8. Ok, now we are ready to go. Type the following at the command line: modeltest3.7 < filename.scores > anotherfilename.modeltest You should replace filename with whatever name you used above and anotherfilename with any other name you d like. Press return. Once the data is processed and a new prompt (C: > ) appears, you can close the command prompt. 9. A new output file with the name you gave it will have appeared in your bin folder. 10. Open this file in a text editor. (Select program from a list>notepad) Now, we will get to see which models Modeltest suggests based on several different modeltesting criteria. Both are ways to pick the most inclusive model that can not be significantly improved on. Scroll down until you see the banner indicating the results from the Hierarchical Likelihood Ratio Tests: * HIERARCHICAL LIKELIHOD RATIO TESTS (hlrts) * Then keep going until you see: Model selected: followed by a type of model. Make a note of which model Modeltest chose under this criterion. If you get the same answer as me, the model will be Model selected: GTR+I+G Which stands for a General Time Reversible model with a certain proportion of Invariant sites and a Gamma distribution of changes. 11. Keep scrolling down until you see the results under the Akaike Information Criterion: * AKAIKE INFORMATION CRITERION (AIC) * Right under it you should see Model selected: followed by a type of model. What model did Modeltest choose under each criterion? Are they the same? Go ahead a peruse some of the other statistics in the file, and see what other models Modeltest looked at and rejected. Finding a Maximum Likelihood Tree in PAUP* Fixed Parameter Values First let s use the parameter values chosen by Modeltest. 1. In the Modeltest output file you will find a PAUP block that can be inserted directly into the Nexus file. It starts BEGIN PAUP; and ends with

END; This block changes the Likelihood Settings (Lset), by setting the base frequencies at equilibrium (Base), the number of substitution types (Nst), the rate matrix of instantaneous substitution rates (Rmat), the among site rate variation (Rates), the shape of the gamma distribution (Shape), and the proportion of invariant sites (Pinvar). 2. Copy the PAUP block from the text file.
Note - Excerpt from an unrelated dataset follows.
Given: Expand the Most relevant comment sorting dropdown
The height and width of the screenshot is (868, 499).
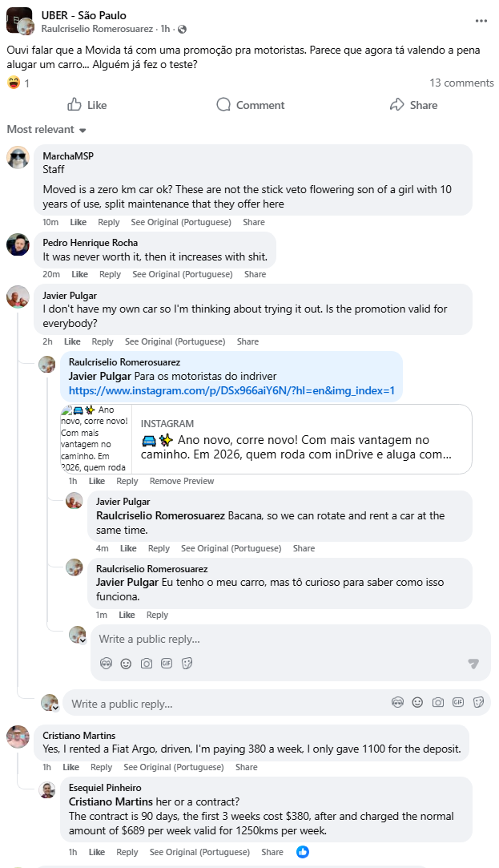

Edit your Nexus file in PAUP* (or a text editor) and paste the PAUP block from Modeltest directly into it. It can go after any END; statement. 3. Execute the newly-edited sequence file in PAUP* again. 4. Set the search criterion to maximum likelihood: set criterion = likelihood; 5. Then do a heuristic search hs; Fit the Parameter Values Along with Finding the Tree It is also possible for PAUP* to search for the parameter values at the same time as it searches for the best tree using the model - but not the parameter values- chosen by Modeltest. The following Lset command will require PAUP to estimate the base frequencies, rate matrix, shape of the gamma distribution, and proportion of invariant sites: Lset Base=estimate Nst=6 Rmat=estimate Rates=gamma Shape=estimate Pinvar=estimate; If you ran this, are you still waiting? Yeah this takes way too long. Just stop it. Why do you think it takes so much longer? If you did let it finish would the best tree have a higher or lower likelihood than with the fixed parameter values? What are the advantages of each method? If you try to estimate all of these at once, it will take an extremely long time (it is even possible, with this much uncertainty, that the search will never converge and go on forever.) If you want to try this, it is probably better to try just one or two parameters at a time. It will still probably take a while. Likelihood searches are pretty slow.